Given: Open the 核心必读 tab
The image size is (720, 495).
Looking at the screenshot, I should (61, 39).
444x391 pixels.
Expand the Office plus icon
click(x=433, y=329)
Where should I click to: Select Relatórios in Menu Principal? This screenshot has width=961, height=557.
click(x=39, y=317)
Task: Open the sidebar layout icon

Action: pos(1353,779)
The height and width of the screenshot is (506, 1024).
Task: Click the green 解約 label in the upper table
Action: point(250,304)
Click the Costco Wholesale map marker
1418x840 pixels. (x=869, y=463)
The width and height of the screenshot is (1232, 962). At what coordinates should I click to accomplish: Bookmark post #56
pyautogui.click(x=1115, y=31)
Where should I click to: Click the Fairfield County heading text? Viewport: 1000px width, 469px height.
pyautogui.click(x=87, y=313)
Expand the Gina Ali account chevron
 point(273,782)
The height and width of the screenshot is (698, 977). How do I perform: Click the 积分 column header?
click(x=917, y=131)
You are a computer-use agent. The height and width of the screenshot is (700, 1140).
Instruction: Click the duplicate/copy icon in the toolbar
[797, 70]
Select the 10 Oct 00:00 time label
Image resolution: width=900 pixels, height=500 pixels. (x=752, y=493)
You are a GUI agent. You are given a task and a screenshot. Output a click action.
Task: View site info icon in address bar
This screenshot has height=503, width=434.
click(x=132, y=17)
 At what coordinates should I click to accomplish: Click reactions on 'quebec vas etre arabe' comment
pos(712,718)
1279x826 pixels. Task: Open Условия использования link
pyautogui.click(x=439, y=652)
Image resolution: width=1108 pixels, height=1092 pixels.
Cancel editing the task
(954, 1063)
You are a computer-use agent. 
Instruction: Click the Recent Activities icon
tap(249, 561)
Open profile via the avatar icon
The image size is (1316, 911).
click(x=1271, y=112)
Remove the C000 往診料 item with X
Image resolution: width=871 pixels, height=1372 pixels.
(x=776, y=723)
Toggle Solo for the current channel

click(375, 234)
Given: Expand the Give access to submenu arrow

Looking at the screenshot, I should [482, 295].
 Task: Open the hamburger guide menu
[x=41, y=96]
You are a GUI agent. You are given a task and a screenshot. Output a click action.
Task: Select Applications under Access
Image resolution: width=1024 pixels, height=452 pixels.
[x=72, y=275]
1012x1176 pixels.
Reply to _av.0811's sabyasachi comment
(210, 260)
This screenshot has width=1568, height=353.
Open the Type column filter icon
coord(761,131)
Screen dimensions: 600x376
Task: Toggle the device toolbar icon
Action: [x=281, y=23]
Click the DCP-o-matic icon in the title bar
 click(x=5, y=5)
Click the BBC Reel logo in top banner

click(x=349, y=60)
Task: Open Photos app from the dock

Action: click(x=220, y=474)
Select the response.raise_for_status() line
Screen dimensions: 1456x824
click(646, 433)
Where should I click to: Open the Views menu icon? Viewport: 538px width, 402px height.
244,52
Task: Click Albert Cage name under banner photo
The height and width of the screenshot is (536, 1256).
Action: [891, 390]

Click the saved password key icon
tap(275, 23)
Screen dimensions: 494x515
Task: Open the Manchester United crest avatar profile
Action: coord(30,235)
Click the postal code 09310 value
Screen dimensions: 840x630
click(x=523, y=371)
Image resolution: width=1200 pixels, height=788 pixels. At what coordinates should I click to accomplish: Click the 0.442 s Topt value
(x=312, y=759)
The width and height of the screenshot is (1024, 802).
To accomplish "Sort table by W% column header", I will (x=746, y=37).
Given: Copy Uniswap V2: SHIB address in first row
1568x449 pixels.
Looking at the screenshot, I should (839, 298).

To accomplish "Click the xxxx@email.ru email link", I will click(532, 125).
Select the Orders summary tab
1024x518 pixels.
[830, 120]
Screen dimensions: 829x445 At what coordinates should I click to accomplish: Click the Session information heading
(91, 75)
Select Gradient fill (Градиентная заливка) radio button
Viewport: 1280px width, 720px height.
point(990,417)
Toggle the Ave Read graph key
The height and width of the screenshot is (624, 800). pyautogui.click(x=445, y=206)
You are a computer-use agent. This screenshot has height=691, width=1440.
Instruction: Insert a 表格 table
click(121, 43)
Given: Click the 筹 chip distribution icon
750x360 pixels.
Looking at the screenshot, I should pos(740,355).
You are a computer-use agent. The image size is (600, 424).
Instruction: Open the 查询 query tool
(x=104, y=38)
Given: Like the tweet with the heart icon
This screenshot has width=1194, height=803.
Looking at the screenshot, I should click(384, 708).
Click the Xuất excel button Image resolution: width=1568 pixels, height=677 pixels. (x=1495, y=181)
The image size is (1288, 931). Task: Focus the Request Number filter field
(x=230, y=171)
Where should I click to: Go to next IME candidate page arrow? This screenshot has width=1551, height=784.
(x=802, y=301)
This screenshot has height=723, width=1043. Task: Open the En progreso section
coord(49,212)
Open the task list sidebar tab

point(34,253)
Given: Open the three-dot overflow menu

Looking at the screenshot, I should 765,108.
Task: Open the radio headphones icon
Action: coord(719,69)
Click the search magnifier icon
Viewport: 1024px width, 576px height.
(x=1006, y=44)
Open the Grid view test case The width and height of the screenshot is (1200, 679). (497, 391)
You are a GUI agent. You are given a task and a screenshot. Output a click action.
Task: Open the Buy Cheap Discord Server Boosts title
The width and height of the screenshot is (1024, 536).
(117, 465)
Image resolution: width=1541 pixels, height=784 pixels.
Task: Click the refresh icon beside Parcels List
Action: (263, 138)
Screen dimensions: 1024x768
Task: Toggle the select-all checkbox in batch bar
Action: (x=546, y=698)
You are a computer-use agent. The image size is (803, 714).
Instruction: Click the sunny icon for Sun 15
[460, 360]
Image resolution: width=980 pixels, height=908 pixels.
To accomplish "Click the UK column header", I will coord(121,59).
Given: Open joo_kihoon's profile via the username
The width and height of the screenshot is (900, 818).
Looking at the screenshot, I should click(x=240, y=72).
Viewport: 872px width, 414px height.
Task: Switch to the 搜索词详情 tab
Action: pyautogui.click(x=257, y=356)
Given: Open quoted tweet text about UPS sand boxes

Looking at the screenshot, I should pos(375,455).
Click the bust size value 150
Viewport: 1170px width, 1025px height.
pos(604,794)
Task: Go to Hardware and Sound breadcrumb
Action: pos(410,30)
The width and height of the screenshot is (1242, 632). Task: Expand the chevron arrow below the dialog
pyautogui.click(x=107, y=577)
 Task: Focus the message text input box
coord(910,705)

◆ ◆ ◆

The problem:
Only one part of the material above is to be transcribed, namely the lines starting with the line that has "Open the Grid" and going on through the line that has "Task: Open the Buy", exactly as they stand.

Task output:
Open the Grid view test case The width and height of the screenshot is (1200, 679). (497, 391)
You are a GUI agent. You are given a task and a screenshot. Output a click action.
Task: Open the Buy Cheap Discord Server Boosts title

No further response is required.